**TASK TO CARRY OUT:** Exact copies of all the lines below are needed, without the pictures.

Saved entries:

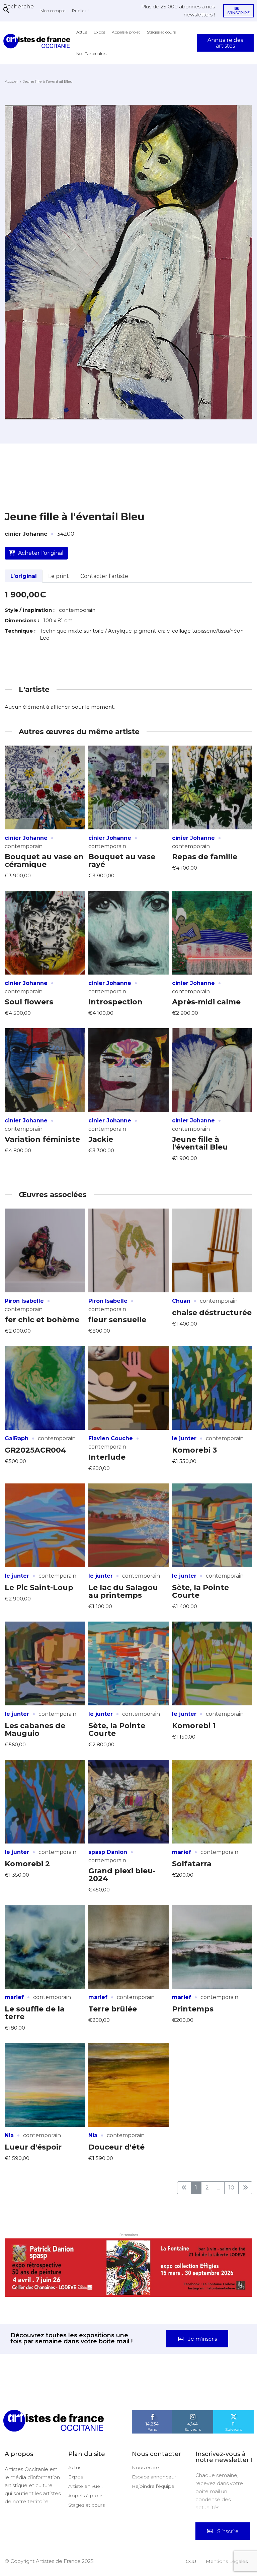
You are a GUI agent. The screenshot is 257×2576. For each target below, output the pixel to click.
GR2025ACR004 (35, 1450)
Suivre (192, 2385)
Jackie (100, 1139)
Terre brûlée (112, 2008)
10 (231, 2187)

**ANSWER SECTION:**
You are a GUI agent. The screenshot is 257×2576. For each target below, output the pixel to click.
GR2025ACR004 (35, 1450)
Suivre (192, 2385)
Jackie (100, 1139)
Terre brûlée (112, 2008)
10 (231, 2187)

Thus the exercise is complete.